D’Adria l’estinta sposa in bianche vesti,
notte coprendo il mondo opaca e nera,
entrar fu vista, ed al fanciullo in questi
sensi far vezzi, tra pietosa e altera:
— Figlio, ché pur mio figlio esser dovresti,
se noi toglieva morte, o se non era
che a te, che di tua patria onor nascesti,
forse non convenia madre straniera,
vivi, o figlio, felice: il caro padre, —
e in ciò dir pianse e se lo strinse al seno, —
fa di te lieto, e la gentil tua madre.
Tu questi imita; e, s’altro non poss’io,
al ciel ritorno ad impetrarti almeno
gli anni ch’eran dovuti al viver mio. —
CXVIII
UN VEDOVO E SUA FIGLIA
Mentre sul freddo letto ancor giacea,
piena il viso di morte, e gli occhi spenti,
su l’una sponda assisa a lei stendea
la figlia, ignara ancor, palme innocenti.
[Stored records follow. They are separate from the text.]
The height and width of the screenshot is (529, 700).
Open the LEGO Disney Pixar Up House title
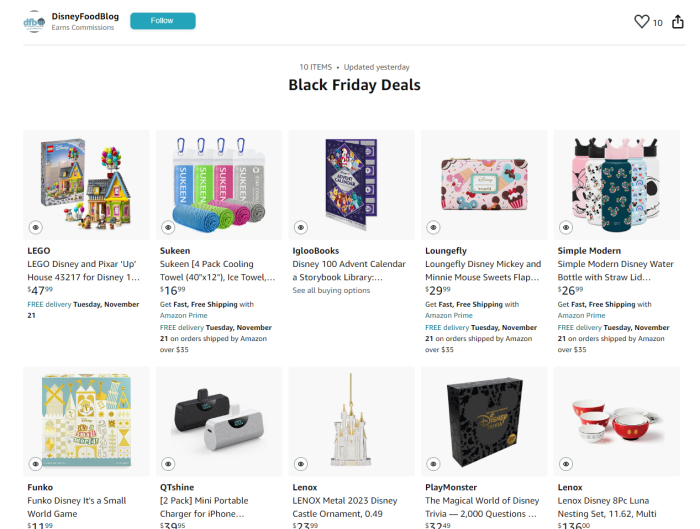pyautogui.click(x=83, y=270)
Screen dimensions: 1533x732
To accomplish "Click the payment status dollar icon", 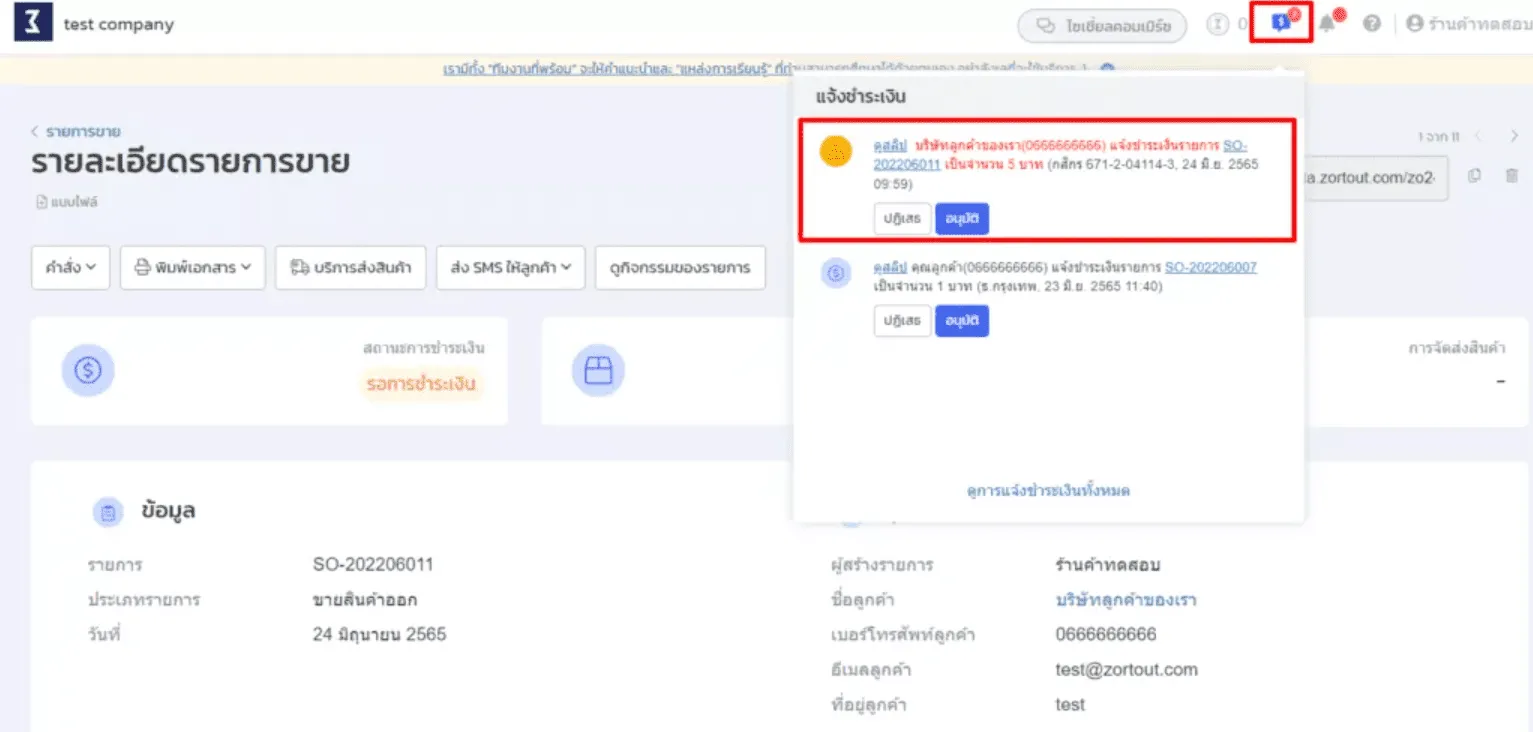I will (x=88, y=371).
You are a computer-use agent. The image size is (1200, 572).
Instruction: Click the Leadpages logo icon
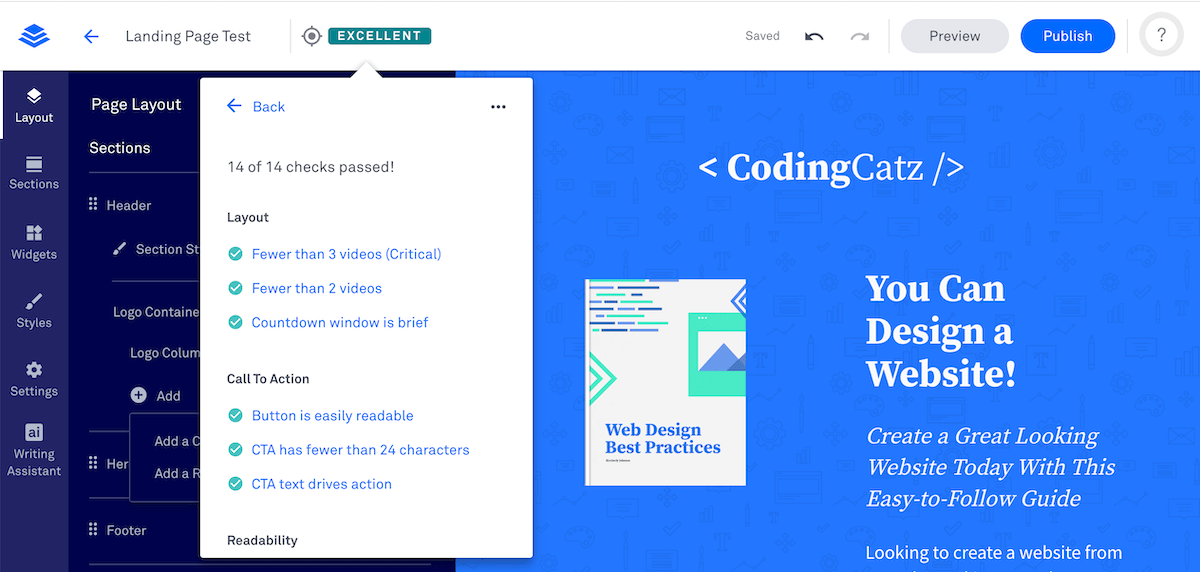point(34,36)
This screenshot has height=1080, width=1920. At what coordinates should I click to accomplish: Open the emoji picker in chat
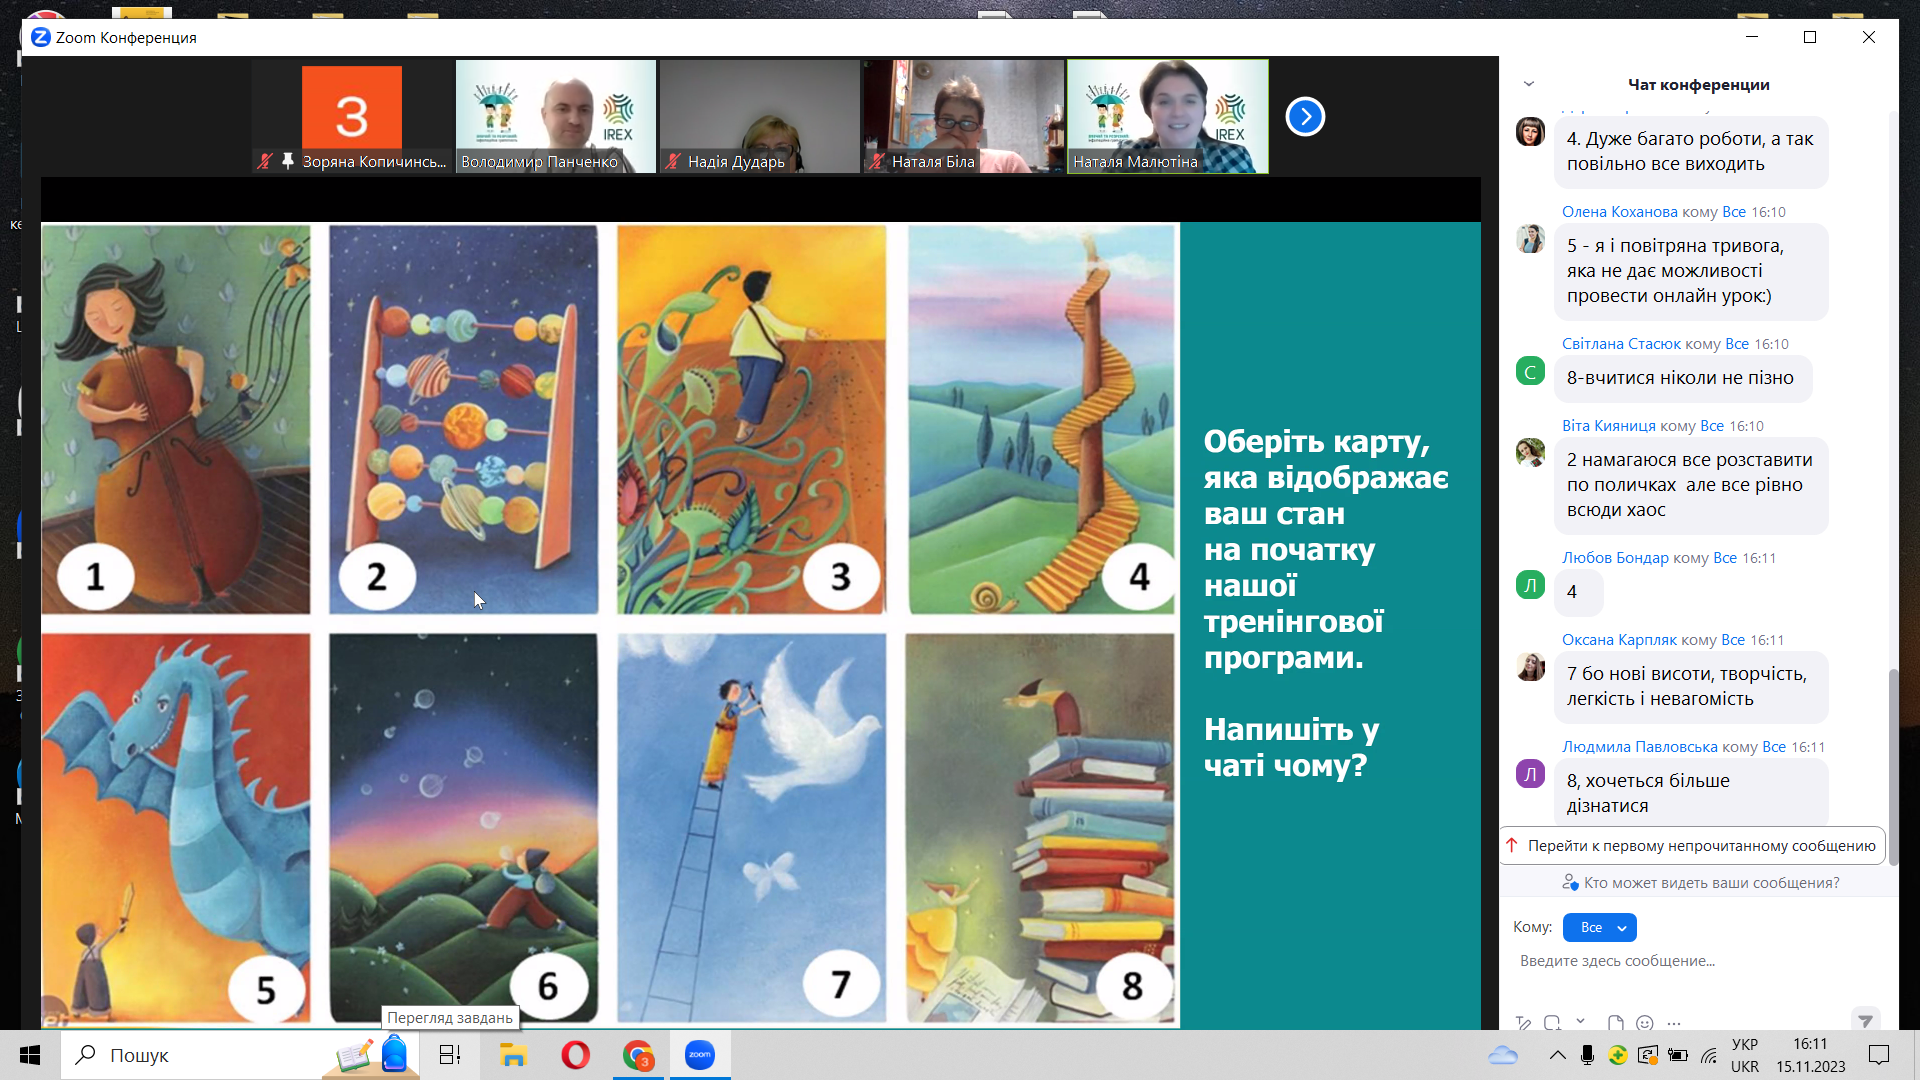tap(1645, 1023)
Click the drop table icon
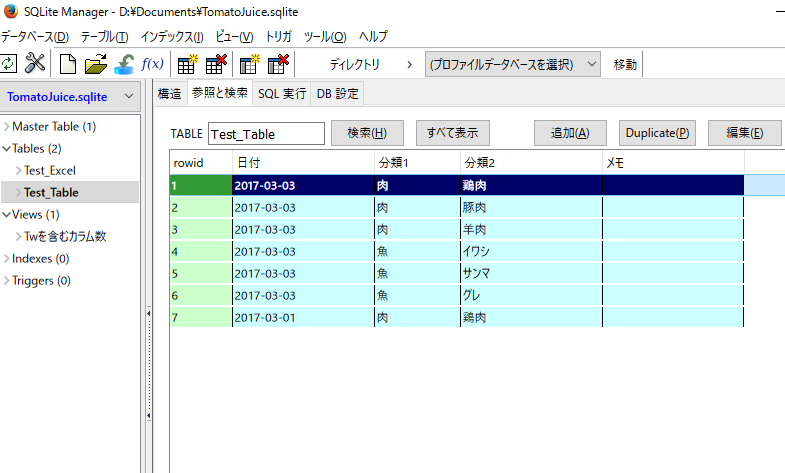Viewport: 785px width, 473px height. coord(216,64)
Muto dall’altra il genitor volgea
or su questa or su quella i rai piangenti;
poi, scosso al fine: — Oh figlia mia, — dicea,
— che il danno tuo, che il mio dolor non senti,
a che cerchi la madre? a che la mano
stendi ai gelidi avanzi? In Dio, giá sciolto,
fuggi lo spirto, e tu lo chiami in vano.